An IBM survey reported by Bloomberg found that along with technical skills, employers are valuing behavioral skills as critical. There is an emphasis on soft skills, “such as the ability to work well on a team, communication, creativity, and empathy are best developed through experience rather than structured learning programs like a webinar.”
Kate Davidson in her Wall Street Journal article, wrote that soft skills “…can make the difference between a standout employee and one who just gets by.”
I like referring to soft skills as employability-success skills because they help someone get a job, but also move up the career ladder. They are not unique to a particular occupation or industry, but are required among all business sizes, utilized by the entry-level worker to executive suite. Across the world of work, people need to be capable communicators, team members, problem solvers and relationship builders.
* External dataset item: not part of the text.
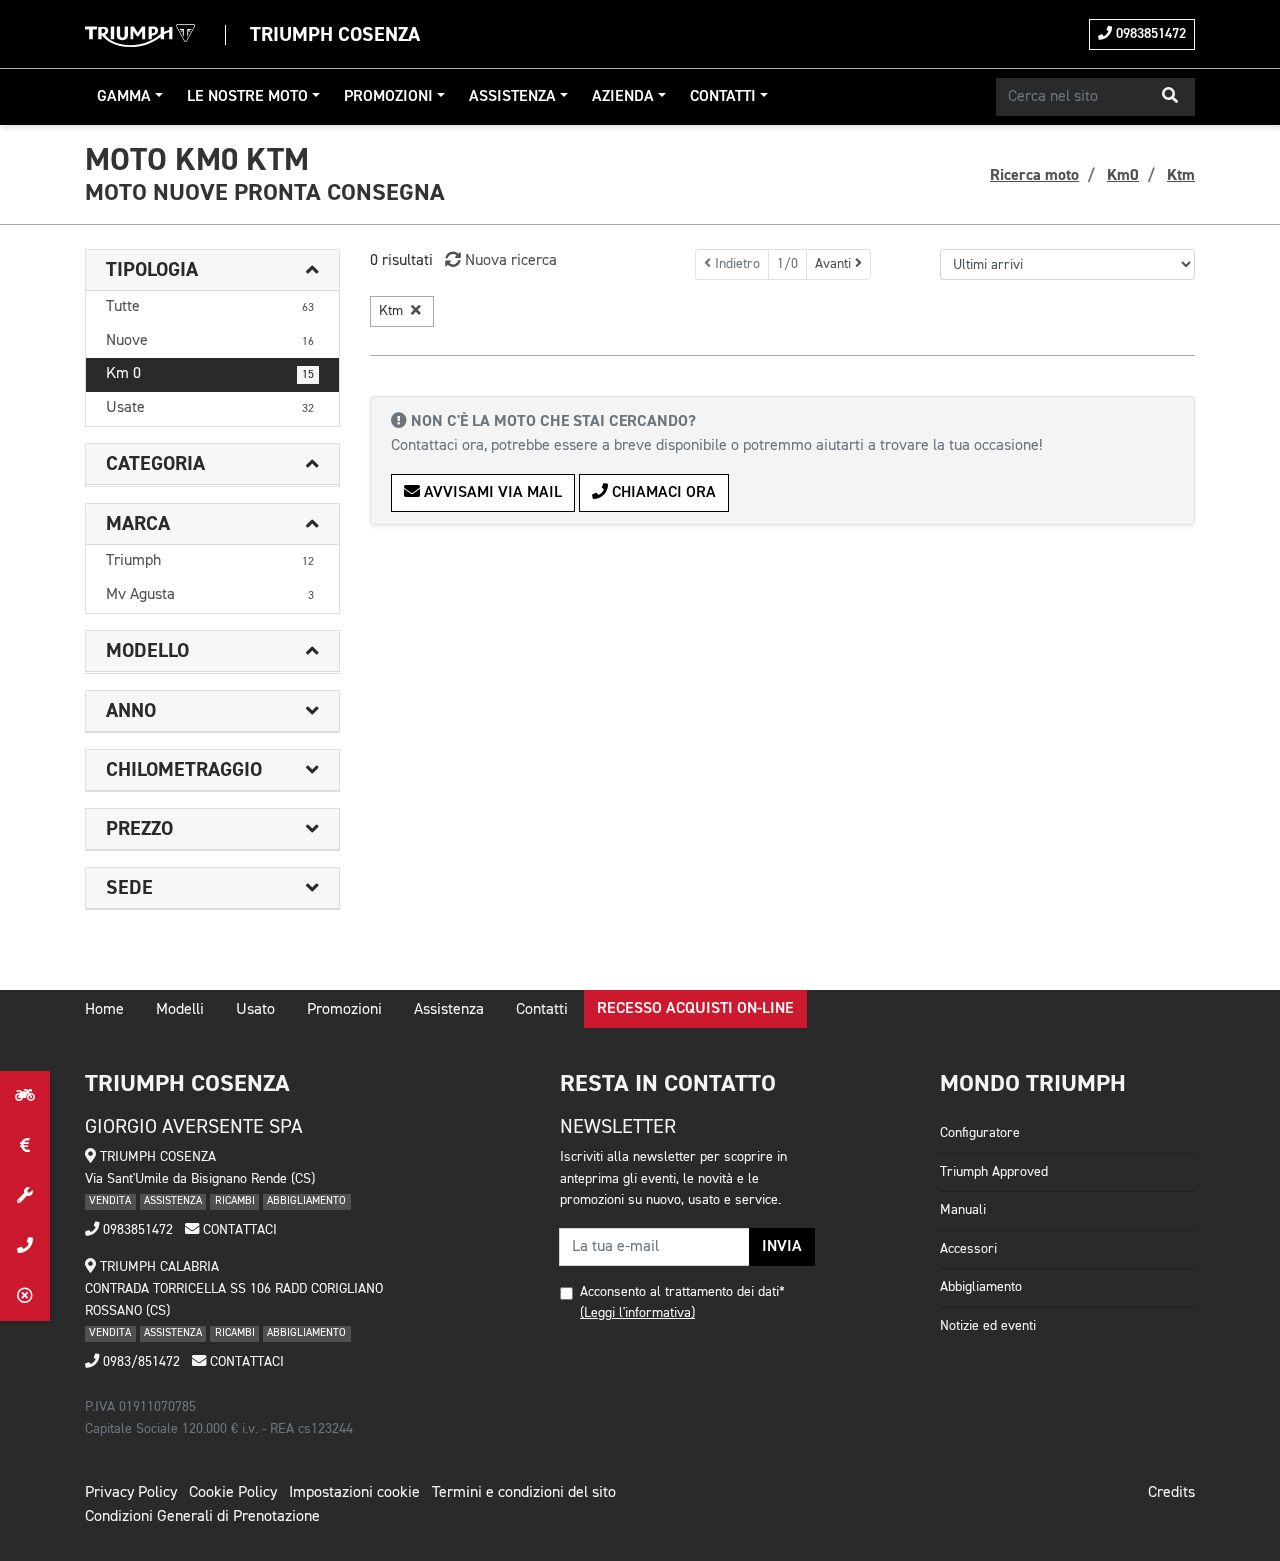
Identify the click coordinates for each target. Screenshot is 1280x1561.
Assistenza (512, 97)
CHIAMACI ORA (662, 493)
Thinking about moving the needle on these critical employability-success skill sets at your organization? A few actions for your consideration:
- Conduct a needs analysis of your current workforce to inventory depth of strength of their employability-success skills.
- Ensure your management and supervisory team possess these skills as they are role models for the rest of the organization.
- Utilize behavioral and situational interviewing to hire people with the selected skills.
- Offer employability-skills training with the day to day experience as an opportunity to develop and reinforce these skills.
- Integrate employability-success skills into the performance management process to reward the required behaviors and to develop them where the need is identified.
- Evaluate project team and work group performance not only for meeting deliverables, but also how the overall and individual team members performed on the employability-success skills dimensions.